Ao julgar o agravo de instrumento interposto o Tribunal de Justiça do Estado de Minas Gerais negou provimento assentando que o não pagamento voluntário do débito no cumprimento de sentença tem como consequência a imposição de multa e honorários advocatícios em 10%, conforme prevê o § 1.º do artigo 523 do Código de Processo de Civil.

 

Entenda o caso

A decisão impugnada foi proferida na ação de despejo por falta de pagamento c/c cobrança de alugueres, desacolhendo a impugnação manifestada pelo executado, ora agravante, e homologando os cálculos da contadoria que definiram o débito.

Nas razões recursais o agravante alegou excesso de execução e cerceamento de defesa por violação ao princípio do contraditório. Por não ter sido intimado do despacho referente à produção de prova pericial e à petição do agravado.

Isso porque afirmou que depositou o crédito exequendo, no valor de R$ 25.852,81, e o agravado se manifestou aduzindo que crédito era de R$35.845,09, argumentando que havia um débito remanescente de R$10.992,98.

Esse débito seria decorrente 10% de honorários advocatícios e 10% de multa pelo atraso no pagamento.

O recorrente aduz que, em que pese a existência do débito, houve erro material no cálculo, visto que o valor referido corresponde a R$ 5.170,56.

 

Decisão do TJMG

A 9ª Câmara Criminal do Tribunal de Justiça do Estado de Minas Gerais negou provimento ao Agravo, mantendo inalterada a decisão combatida.

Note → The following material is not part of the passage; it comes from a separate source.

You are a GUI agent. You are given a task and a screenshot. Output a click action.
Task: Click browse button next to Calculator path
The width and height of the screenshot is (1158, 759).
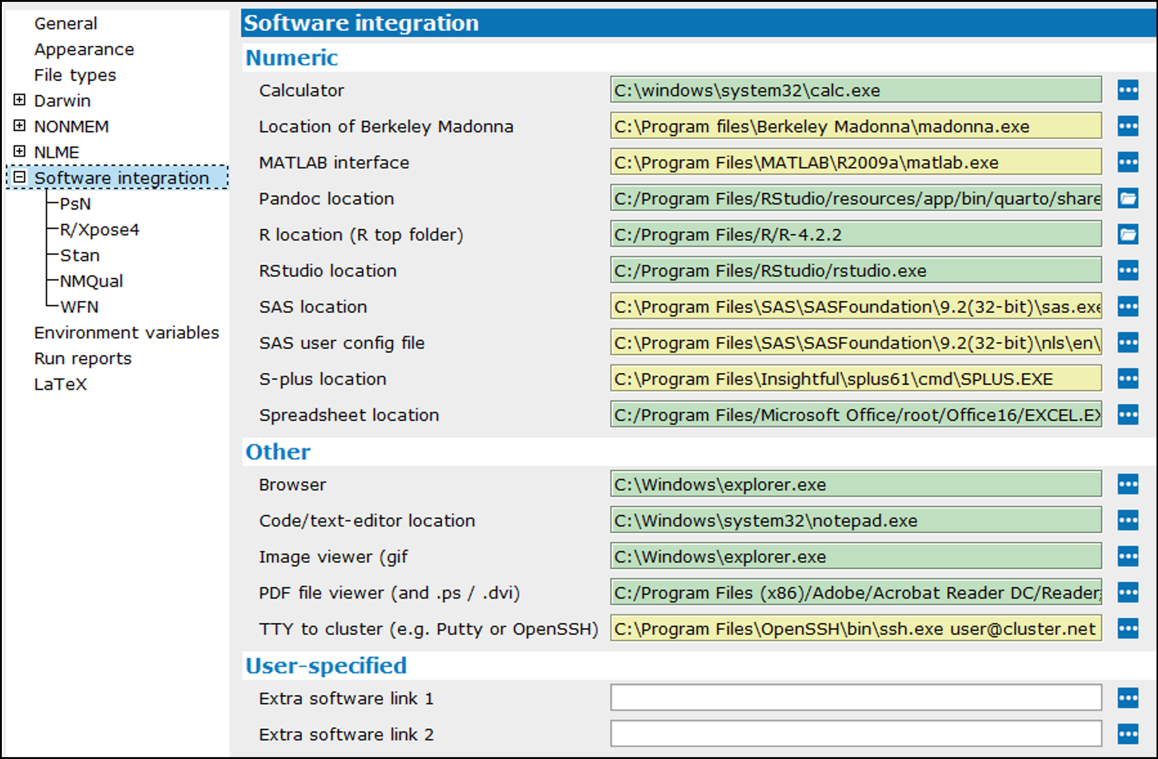(1127, 90)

Ficou constatado que as manifestações no cumprimento de sentença foram analisadas pelo Juízo rejeitando as impugnações do executado.

Ademais, consta no acórdão que foi concedido vista às partes quanto ao laudo apresentado pela Contadoria Judicial, momento em que o agravante “[...] limitou-se, porém, a impugnar os cálculos da Contadoria, dizendo ter incorrido em erro e, portanto, excesso de execução”.

Consignou, portanto, que não houve cerceamento de defesa por violação ao princípio do contraditório, de modo que acertada a decisão apontada como agravada, pela qual foram homologados os cálculos elaborados para apuração do débito.

No segundo ponto, verificou-se que não houve irregularidade ou erro material nos cálculos, visto que estão em conformidade com o título judicial, porquanto, intimado para pagar o débito em de 15 dias no cumprimento de sentença, o agravante não efetuou o pagamento, ensejando a multa e honorários advocatícios em 10% cada, na forma do § 1.º do artigo 523 do Código de Processo de Civil.

Por fim, não foi confirmada a litigância de má-fé alegada pela agravada.